以浓度（C）为横坐标，光谱吸收比（α）为纵坐标，进行线性回归绘图，绘制标准曲线图，结果如图1。

回归方程为α=1.368 1C+0.008 2，其线性范围为0～0.5 mg/mL，相关系数为r2=0.999 4。所得标准曲线符合试验要求，能较准确的读出相应浓度。

2.2 2，4-D培养基和AgNO3培养基及不同时期对龙眼胚性愈伤组织中类黄酮含量的影响

不同继代培养基培养的龙眼胚性愈伤组织中类黄酮含量的动态变化有明显差异，如图2所示。在AgNO3培养基继代培养过程中，在10到25 d时类黄酮的含量明显上升，并在培养第25天达到峰值，类黄酮质量分数为1.857 0%；25～35 d类黄酮的含量开始逐渐下降。2，4-D培养基培养的愈伤组织类黄酮含量虽然在15～20 d有所下降但整体呈上升趋势。

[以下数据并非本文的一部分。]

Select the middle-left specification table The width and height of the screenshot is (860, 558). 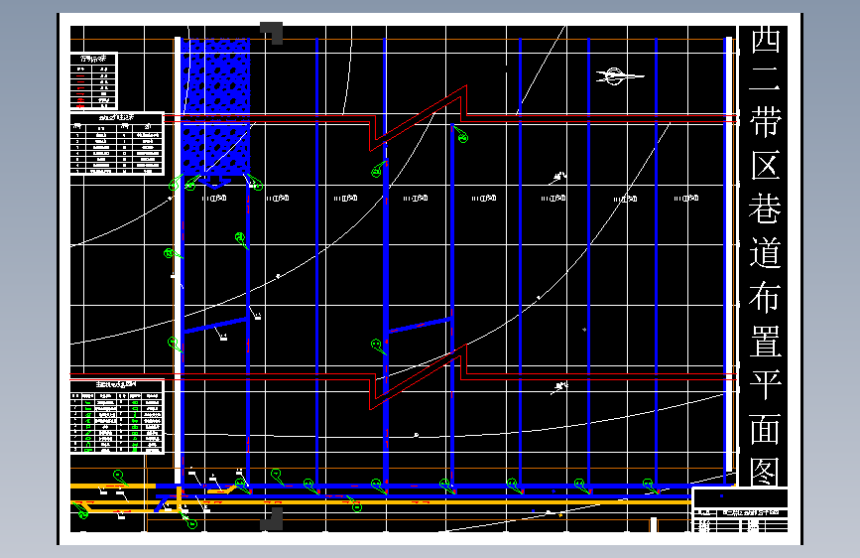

总体比较，在35 d的培养周期内，2，4-D培养基培养下的类黄酮积累量始终没有AgNO3培养基培养下的高。具体来说，10～25 d类黄酮含量在两种培养基上的差值越来越大，而在25～35 d的差值则越来越小。

2.3 不同光质处理下龙眼胚性愈伤组织中类黄酮含量的变化

在2.2的基础上，利用AgNO3培养基结合不同光质处理，25 d时龙眼胚性愈伤组织中的类黄酮含量如图3所示。结果表明：4种光质都有促进类黄酮含量增加的作用，其中蓝光最为明显，其类黄酮含量为8.802 3%，红光和白光处理下类黄酮含量相差并不明显，分别为4.659 4%和4.272 4%；对照黑暗的含量最低。不同光质下，龙眼胚性愈伤组织中类黄酮的含量的高低顺序为：蓝光（8.802 3%）>红光（4.659 4%）>白光（4.272 4%）>黄光（2.816 9%）>黑暗（1.857 0%）。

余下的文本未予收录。